Le statine, i farmaci utilizzati per ridurre il livello di colesterolo nel sangue, sembrano essere un fattore protettivo per la malattia di Alzheimer. Questo argomento era stato già oggetto in passato di numerosi studi epidemiologici che avevano avuto esiti contradditori. Uno studio su Neurology ci ha fornito da pochi giorni maggiori conferme a riguardo.

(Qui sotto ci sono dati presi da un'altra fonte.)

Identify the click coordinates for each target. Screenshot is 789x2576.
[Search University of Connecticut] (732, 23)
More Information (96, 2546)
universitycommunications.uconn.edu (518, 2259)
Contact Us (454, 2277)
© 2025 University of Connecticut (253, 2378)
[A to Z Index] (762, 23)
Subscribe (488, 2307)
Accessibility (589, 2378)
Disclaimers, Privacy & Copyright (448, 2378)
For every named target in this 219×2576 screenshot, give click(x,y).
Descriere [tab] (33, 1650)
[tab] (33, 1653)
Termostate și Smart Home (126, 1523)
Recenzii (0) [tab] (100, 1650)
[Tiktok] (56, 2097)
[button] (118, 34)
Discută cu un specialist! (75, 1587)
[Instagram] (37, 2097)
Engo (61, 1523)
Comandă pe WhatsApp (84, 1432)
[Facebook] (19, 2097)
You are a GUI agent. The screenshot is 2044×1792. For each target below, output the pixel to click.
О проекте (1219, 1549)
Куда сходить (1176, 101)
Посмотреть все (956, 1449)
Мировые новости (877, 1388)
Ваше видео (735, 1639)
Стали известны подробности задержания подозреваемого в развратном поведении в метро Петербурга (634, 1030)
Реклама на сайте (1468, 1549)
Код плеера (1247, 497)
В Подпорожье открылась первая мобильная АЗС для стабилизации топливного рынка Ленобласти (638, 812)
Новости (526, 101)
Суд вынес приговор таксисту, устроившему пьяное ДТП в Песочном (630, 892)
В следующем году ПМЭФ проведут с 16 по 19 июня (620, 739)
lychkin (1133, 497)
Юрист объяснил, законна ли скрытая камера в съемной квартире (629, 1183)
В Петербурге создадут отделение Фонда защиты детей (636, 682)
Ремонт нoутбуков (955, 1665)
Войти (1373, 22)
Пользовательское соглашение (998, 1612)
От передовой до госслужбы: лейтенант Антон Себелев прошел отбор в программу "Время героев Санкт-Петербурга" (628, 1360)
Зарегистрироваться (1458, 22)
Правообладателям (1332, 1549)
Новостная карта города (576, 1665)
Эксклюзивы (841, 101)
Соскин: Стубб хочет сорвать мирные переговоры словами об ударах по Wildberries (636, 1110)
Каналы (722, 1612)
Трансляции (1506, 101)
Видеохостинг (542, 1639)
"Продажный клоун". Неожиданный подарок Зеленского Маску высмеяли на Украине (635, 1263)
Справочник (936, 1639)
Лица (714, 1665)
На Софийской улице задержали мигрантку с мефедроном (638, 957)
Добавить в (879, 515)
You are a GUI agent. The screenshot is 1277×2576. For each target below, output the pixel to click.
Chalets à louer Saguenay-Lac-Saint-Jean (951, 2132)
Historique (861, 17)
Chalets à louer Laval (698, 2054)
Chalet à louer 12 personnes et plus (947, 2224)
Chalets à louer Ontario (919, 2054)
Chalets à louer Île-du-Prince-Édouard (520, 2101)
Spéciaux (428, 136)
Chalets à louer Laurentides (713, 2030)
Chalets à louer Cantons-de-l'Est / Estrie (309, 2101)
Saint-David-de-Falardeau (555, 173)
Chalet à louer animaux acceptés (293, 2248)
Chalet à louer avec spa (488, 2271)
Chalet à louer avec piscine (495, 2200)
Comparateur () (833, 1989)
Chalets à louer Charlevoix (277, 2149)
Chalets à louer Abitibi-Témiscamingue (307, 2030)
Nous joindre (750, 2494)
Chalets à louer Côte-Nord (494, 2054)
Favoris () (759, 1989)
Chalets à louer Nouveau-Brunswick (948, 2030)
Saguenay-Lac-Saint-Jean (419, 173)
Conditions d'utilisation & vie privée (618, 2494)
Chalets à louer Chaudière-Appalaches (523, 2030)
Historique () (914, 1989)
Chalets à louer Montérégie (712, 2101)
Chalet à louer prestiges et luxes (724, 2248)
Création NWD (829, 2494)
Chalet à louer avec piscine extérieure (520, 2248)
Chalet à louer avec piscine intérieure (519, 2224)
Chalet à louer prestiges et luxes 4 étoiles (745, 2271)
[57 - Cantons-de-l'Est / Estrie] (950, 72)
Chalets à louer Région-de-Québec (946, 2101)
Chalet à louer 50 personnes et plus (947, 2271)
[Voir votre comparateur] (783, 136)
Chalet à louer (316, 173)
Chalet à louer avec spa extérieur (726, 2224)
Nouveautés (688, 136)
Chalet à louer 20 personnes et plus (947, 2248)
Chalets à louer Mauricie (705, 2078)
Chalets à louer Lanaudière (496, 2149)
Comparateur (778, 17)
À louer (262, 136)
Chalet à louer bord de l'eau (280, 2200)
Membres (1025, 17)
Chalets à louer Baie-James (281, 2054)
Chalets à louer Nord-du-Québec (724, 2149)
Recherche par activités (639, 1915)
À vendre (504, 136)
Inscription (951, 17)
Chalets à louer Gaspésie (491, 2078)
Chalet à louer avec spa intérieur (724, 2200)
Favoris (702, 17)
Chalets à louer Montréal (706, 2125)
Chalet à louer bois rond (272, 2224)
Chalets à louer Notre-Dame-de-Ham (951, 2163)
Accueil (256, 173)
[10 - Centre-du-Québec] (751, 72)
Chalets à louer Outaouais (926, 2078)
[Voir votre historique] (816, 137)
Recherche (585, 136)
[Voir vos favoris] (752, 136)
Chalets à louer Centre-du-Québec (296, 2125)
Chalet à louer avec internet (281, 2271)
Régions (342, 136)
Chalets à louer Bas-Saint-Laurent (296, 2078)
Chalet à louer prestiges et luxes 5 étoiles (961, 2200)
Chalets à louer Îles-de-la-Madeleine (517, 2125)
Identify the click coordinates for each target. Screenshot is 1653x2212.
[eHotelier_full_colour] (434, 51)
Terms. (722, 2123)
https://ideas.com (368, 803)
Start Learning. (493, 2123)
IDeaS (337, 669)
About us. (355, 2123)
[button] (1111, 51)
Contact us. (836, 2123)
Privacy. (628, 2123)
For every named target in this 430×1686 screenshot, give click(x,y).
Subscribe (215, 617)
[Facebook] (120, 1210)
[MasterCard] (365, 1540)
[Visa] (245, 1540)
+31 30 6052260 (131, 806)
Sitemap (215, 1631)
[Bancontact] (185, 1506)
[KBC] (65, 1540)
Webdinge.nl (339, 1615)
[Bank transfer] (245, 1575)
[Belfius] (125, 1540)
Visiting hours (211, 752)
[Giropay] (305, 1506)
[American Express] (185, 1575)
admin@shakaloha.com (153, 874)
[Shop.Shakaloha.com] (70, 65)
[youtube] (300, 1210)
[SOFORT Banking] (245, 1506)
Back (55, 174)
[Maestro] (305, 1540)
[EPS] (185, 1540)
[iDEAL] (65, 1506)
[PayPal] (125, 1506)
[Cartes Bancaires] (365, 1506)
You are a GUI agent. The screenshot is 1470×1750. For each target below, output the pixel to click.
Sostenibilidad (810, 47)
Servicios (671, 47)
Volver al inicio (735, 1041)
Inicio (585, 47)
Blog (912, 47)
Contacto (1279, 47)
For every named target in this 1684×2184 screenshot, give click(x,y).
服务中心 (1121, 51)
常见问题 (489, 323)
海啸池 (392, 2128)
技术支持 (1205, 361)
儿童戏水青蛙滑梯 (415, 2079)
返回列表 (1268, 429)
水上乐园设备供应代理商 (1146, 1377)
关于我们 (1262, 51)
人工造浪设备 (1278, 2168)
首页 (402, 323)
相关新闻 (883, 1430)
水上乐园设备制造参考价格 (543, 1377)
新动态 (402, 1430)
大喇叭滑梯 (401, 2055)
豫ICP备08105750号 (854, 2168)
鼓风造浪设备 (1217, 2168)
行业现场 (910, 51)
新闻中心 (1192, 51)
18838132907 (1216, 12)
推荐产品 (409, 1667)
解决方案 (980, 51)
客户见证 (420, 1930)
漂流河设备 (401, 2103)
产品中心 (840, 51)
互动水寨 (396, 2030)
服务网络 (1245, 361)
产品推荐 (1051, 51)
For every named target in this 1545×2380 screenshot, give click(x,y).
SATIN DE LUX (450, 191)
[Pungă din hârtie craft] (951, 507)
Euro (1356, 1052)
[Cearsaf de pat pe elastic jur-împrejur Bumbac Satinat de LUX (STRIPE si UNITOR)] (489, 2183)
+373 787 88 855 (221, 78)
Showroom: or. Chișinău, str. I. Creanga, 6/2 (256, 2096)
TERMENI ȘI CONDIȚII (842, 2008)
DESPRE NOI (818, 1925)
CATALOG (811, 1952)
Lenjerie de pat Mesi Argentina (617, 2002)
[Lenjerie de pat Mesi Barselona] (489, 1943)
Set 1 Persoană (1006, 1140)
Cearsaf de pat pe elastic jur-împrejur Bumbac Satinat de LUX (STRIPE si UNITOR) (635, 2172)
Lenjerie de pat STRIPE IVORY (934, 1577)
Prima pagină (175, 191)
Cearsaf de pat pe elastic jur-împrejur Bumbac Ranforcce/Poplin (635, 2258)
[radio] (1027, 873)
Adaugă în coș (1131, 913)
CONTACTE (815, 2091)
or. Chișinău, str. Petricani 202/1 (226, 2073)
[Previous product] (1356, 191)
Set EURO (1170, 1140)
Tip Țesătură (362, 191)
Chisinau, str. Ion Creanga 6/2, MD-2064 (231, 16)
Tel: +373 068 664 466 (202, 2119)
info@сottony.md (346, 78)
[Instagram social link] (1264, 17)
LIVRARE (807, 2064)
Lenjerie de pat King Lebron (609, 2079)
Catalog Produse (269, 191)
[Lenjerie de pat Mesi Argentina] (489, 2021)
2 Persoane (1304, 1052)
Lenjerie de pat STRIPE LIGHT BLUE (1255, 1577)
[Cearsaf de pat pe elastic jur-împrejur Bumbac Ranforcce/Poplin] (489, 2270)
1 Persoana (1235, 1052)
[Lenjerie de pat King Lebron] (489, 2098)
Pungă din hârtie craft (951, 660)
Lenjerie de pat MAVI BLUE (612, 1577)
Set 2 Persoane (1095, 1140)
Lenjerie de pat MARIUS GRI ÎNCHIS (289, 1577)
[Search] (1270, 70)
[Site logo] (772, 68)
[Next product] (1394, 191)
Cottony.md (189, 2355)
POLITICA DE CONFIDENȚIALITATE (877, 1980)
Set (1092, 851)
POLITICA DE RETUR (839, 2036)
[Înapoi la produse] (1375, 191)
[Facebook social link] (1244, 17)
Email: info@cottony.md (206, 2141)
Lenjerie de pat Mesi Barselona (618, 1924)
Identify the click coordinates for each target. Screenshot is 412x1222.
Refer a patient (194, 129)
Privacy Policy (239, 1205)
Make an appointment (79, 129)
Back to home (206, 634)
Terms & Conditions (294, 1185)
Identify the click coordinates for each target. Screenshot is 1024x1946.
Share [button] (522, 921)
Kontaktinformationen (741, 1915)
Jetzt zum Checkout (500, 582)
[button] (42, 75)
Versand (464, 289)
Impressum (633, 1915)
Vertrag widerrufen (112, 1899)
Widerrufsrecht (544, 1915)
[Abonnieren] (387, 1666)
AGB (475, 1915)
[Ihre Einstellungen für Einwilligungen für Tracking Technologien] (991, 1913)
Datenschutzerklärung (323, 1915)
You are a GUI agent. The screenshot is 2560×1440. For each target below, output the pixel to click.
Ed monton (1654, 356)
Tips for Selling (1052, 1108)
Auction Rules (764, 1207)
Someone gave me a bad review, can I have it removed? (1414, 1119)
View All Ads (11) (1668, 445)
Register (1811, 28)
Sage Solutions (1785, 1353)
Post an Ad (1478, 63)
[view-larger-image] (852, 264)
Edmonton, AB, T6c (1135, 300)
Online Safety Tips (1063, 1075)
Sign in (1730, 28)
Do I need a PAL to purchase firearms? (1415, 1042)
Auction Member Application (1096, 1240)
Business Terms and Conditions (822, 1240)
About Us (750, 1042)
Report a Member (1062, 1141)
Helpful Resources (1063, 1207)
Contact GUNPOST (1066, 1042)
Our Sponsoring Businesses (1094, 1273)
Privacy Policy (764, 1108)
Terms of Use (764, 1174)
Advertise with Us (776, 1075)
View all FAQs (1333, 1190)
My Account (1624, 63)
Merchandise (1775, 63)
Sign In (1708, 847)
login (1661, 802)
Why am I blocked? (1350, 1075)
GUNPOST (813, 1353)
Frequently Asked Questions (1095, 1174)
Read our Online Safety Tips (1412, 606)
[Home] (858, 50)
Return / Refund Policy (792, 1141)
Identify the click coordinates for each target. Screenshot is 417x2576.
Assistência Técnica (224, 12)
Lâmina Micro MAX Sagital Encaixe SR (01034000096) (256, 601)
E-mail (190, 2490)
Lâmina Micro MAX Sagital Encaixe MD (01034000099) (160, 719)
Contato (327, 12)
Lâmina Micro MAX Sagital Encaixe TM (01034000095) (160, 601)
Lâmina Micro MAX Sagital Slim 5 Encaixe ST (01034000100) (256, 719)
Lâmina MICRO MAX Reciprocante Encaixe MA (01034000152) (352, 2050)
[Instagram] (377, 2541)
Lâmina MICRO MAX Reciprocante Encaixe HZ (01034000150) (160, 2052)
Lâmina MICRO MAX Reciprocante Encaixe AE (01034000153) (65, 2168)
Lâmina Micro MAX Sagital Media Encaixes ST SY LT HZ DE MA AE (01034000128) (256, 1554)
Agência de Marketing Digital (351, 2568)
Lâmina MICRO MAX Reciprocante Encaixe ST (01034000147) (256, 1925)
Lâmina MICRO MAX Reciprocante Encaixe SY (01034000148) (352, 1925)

I ricercatori della Whashington University hanno effettuato 110 autopsie su cervelli di persone dai 65 ai 79 anni che in vita erano cognitivamente normali. E’ stata osservata la presenza e l’entità dei grovigli neurofibrillari e delle placche senili, le due alterazioni fondamentali descritte da Alois Alzheimer che si depositerebbero nel cervello decenni prima della manifestazione clinica della malattia. L’ipotesi iniziale era che i cervelli di coloro che in vita assumevano statine avessero un numero di placche senili e di grovigli neurofibrillari inferiori a quelli che non avevano assunto tale terapia. L’ipotesi è stata confermata. Quello che i ricercatori vogliono scoprire ora è quali siano i meccanismi di tali farmaci in grado di rallentare la formazione di placche e grovigli e di capire se le statine, di conseguenza,  siano anche in grado di rinviare l’inizio della manifestazione clinica della malattia. Una risposta a queste domande forse ci potrebbe indirizzare sulla strada per una nuova soluzione terapeutica.